Excerpted records:
▬▬▬▬▬▬

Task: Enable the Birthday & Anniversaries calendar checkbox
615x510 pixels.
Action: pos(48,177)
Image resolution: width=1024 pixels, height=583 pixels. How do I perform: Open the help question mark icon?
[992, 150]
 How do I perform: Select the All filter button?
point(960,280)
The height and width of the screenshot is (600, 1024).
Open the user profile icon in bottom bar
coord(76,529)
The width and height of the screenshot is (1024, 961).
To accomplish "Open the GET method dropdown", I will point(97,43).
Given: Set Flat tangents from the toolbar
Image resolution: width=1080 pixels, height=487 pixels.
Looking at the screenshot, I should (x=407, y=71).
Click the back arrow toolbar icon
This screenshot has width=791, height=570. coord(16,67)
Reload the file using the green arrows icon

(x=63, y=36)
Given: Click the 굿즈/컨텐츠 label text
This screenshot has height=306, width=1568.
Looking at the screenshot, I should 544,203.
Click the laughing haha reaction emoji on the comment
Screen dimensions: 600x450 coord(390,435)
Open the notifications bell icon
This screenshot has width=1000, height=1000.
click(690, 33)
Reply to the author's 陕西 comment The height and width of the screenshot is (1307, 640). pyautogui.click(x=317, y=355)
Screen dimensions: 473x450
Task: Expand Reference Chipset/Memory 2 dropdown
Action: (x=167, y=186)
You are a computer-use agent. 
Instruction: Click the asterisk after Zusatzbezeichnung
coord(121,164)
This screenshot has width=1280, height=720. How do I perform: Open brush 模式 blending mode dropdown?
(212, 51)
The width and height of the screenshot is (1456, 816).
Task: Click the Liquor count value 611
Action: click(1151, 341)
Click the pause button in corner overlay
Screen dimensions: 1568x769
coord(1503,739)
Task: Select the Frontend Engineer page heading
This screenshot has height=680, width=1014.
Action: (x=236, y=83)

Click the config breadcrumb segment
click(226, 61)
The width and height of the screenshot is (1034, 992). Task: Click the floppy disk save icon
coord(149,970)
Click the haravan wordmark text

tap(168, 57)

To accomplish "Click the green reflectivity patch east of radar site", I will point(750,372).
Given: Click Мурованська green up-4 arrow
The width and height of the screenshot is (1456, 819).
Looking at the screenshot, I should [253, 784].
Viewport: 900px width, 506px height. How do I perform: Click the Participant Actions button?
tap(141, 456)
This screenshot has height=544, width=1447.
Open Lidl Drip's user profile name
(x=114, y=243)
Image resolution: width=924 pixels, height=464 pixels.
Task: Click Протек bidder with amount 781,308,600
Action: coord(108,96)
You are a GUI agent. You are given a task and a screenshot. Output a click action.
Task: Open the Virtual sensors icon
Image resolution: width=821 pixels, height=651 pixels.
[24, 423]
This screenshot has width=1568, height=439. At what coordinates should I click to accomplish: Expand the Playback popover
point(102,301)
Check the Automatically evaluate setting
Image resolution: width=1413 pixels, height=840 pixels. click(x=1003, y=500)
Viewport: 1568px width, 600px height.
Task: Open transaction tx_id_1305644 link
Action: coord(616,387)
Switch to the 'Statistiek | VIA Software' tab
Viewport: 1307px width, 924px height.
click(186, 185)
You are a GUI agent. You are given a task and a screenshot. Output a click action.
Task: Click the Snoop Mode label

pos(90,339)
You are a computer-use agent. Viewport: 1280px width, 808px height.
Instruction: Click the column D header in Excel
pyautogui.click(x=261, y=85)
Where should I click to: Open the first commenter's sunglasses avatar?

▬▬▬▬▬▬

Copy the lines above exactly, from the very first through the one containing "Open the notifications bell icon", and include no other line.

Task: Enable the Birthday & Anniversaries calendar checkbox
615x510 pixels.
Action: pos(48,177)
Image resolution: width=1024 pixels, height=583 pixels. How do I perform: Open the help question mark icon?
[992, 150]
 How do I perform: Select the All filter button?
point(960,280)
The height and width of the screenshot is (600, 1024).
Open the user profile icon in bottom bar
coord(76,529)
The width and height of the screenshot is (1024, 961).
To accomplish "Open the GET method dropdown", I will point(97,43).
Given: Set Flat tangents from the toolbar
Image resolution: width=1080 pixels, height=487 pixels.
Looking at the screenshot, I should (x=407, y=71).
Click the back arrow toolbar icon
This screenshot has width=791, height=570. coord(16,67)
Reload the file using the green arrows icon

(x=63, y=36)
Given: Click the 굿즈/컨텐츠 label text
This screenshot has height=306, width=1568.
Looking at the screenshot, I should 544,203.
Click the laughing haha reaction emoji on the comment
Screen dimensions: 600x450 coord(390,435)
Open the notifications bell icon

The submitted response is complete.